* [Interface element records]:
========================================================================

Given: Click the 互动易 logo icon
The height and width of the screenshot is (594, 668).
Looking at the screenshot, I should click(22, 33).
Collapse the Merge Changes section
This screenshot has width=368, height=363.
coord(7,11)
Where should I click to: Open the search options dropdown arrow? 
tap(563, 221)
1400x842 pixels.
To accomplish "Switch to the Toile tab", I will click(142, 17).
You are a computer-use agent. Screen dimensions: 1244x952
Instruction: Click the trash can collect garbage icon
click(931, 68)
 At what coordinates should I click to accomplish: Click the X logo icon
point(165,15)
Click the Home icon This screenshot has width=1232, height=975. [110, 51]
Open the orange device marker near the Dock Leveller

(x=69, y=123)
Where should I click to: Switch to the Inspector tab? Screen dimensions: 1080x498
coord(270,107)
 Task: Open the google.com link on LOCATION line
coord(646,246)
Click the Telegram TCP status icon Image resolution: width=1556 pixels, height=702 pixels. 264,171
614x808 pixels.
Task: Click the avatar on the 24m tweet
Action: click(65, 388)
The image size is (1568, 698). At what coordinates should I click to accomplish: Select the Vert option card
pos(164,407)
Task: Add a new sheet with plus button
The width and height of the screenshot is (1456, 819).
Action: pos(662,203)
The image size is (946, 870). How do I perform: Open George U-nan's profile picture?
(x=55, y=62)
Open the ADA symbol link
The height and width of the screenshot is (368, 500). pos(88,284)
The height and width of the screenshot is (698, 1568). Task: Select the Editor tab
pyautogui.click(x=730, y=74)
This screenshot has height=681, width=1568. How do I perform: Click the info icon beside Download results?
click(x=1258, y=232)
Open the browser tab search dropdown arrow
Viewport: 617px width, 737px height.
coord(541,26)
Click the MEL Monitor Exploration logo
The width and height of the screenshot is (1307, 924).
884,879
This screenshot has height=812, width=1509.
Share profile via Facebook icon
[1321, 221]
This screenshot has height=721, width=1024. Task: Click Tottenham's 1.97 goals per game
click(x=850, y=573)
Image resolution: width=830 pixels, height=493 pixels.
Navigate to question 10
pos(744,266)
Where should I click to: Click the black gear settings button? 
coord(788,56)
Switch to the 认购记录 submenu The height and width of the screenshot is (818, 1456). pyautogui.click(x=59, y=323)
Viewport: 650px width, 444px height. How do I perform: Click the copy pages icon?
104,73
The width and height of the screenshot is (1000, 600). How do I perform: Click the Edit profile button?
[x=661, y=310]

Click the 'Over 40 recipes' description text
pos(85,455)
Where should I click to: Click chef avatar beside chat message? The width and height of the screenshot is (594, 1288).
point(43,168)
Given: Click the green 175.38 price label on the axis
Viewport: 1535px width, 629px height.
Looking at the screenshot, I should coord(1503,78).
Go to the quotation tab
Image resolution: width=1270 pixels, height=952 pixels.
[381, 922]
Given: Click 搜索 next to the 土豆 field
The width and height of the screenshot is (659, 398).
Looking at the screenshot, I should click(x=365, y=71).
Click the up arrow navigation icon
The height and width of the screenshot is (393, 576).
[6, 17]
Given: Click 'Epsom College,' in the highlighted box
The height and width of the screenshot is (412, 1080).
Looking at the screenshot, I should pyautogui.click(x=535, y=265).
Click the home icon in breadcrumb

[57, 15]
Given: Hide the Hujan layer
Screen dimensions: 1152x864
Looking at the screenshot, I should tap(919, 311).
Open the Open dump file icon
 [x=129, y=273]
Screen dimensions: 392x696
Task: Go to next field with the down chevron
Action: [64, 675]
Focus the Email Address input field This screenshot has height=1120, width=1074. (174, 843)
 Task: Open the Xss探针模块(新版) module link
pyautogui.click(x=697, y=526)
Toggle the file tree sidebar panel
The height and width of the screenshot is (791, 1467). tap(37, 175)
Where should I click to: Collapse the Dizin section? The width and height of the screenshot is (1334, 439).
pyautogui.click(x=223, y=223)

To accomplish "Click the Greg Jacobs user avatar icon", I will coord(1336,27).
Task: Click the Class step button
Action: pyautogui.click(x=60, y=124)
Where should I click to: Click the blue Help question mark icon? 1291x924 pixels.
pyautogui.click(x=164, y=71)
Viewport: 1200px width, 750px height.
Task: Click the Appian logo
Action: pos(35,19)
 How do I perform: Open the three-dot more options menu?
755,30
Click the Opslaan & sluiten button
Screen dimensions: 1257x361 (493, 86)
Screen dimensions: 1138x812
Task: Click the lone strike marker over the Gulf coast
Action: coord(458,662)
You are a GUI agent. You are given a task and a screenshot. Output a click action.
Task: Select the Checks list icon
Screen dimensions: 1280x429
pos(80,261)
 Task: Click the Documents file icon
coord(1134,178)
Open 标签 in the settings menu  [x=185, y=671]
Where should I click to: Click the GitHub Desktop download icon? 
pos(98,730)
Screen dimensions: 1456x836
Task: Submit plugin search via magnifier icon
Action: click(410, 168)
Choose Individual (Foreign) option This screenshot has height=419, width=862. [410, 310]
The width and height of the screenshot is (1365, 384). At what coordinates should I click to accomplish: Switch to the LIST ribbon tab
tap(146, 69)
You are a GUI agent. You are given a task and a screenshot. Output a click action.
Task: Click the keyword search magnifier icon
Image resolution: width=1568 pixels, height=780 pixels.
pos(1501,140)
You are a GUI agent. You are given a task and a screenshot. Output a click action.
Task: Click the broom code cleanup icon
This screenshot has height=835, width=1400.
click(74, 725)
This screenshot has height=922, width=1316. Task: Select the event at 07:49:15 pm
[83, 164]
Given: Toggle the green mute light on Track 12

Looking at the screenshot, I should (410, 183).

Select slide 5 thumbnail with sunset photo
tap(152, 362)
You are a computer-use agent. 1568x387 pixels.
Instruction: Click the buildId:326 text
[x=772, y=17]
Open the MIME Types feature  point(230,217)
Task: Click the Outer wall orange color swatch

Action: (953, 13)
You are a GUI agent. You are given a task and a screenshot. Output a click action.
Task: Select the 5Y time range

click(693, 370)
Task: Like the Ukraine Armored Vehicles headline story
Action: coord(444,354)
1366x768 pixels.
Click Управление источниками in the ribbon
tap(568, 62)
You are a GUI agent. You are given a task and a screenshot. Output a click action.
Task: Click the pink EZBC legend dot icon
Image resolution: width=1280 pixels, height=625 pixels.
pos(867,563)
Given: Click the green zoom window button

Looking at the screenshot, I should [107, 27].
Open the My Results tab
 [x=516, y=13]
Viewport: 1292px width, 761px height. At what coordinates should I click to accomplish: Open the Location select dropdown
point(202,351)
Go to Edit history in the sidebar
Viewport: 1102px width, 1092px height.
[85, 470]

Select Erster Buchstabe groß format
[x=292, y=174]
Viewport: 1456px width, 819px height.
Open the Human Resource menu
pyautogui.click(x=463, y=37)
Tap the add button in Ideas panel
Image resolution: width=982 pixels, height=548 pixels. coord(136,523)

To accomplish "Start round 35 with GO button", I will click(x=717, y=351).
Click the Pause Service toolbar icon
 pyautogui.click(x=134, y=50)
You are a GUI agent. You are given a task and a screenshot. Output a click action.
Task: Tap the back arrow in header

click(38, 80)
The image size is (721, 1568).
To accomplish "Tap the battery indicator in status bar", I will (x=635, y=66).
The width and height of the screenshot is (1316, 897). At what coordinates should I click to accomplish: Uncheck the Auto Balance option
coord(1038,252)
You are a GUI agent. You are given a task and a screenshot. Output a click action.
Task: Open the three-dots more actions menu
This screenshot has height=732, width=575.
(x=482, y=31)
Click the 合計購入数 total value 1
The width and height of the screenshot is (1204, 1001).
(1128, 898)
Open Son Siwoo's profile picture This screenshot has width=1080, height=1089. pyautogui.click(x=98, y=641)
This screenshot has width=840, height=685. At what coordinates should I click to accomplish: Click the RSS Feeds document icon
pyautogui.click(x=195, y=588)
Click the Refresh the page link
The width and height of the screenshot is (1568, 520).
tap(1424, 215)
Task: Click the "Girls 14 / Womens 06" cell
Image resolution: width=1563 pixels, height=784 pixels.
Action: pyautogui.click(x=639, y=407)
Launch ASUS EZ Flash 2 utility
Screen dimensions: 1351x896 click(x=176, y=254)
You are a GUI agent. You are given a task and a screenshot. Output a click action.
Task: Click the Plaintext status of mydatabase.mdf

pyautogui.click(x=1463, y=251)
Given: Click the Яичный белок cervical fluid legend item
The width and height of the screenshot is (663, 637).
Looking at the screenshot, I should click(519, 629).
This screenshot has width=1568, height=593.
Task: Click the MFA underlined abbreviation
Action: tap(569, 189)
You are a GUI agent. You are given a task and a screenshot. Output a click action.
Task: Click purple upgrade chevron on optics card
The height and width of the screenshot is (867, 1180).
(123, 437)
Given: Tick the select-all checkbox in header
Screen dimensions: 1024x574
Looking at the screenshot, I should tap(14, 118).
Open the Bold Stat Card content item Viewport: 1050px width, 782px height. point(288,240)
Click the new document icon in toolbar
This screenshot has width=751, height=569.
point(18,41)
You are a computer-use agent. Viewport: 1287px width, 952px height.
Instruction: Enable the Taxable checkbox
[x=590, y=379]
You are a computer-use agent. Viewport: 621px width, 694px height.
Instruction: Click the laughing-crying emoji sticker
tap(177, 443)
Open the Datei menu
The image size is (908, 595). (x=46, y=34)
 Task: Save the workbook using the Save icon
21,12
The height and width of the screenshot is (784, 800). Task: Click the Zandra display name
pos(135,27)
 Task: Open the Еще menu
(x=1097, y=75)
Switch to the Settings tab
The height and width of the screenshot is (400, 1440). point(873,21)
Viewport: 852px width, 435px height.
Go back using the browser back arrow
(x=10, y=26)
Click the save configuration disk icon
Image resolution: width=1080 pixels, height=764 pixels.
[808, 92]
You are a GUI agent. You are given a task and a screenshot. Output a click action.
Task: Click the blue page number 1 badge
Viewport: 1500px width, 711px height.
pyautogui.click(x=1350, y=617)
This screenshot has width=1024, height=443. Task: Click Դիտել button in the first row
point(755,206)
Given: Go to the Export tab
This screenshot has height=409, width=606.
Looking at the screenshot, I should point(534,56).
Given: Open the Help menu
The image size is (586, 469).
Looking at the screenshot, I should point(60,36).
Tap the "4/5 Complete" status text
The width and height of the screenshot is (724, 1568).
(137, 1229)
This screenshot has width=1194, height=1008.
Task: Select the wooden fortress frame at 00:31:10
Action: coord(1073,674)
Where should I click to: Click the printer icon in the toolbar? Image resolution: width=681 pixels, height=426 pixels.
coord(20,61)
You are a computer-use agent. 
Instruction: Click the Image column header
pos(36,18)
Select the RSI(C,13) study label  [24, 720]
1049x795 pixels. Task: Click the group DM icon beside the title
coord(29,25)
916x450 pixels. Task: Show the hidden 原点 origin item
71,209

========================================================================

* [PROBLEM TO SOLVE]:
Output the lines of the material as a JSON list of strings, one string per line and no blank lines, starting at the line that contains "Switch to the 认购记录" and ending after the line that contains "pyautogui.click(x=697, y=526)".

* [RESULT OF THIS TASK]:
[
  "Switch to the 认购记录 submenu The height and width of the screenshot is (818, 1456). pyautogui.click(x=59, y=323)",
  "Viewport: 650px width, 444px height. How do I perform: Click the copy pages icon?",
  "104,73",
  "The width and height of the screenshot is (1000, 600). How do I perform: Click the Edit profile button?",
  "[x=661, y=310]",
  "Click the 'Over 40 recipes' description text",
  "pos(85,455)",
  "Where should I click to: Click chef avatar beside chat message? The width and height of the screenshot is (594, 1288).",
  "point(43,168)",
  "Given: Click the green 175.38 price label on the axis",
  "Viewport: 1535px width, 629px height.",
  "Looking at the screenshot, I should coord(1503,78).",
  "Go to the quotation tab",
  "Image resolution: width=1270 pixels, height=952 pixels.",
  "[381, 922]",
  "Given: Click 搜索 next to the 土豆 field",
  "The width and height of the screenshot is (659, 398).",
  "Looking at the screenshot, I should click(x=365, y=71).",
  "Click the up arrow navigation icon",
  "The height and width of the screenshot is (393, 576).",
  "[6, 17]",
  "Given: Click 'Epsom College,' in the highlighted box",
  "The height and width of the screenshot is (412, 1080).",
  "Looking at the screenshot, I should pyautogui.click(x=535, y=265).",
  "Click the home icon in breadcrumb",
  "[57, 15]",
  "Given: Hide the Hujan layer",
  "Screen dimensions: 1152x864",
  "Looking at the screenshot, I should tap(919, 311).",
  "Open the Open dump file icon",
  " [x=129, y=273]",
  "Screen dimensions: 392x696",
  "Task: Go to next field with the down chevron",
  "Action: [64, 675]",
  "Focus the Email Address input field This screenshot has height=1120, width=1074. (174, 843)",
  " Task: Open the Xss探针模块(新版) module link",
  "pyautogui.click(x=697, y=526)"
]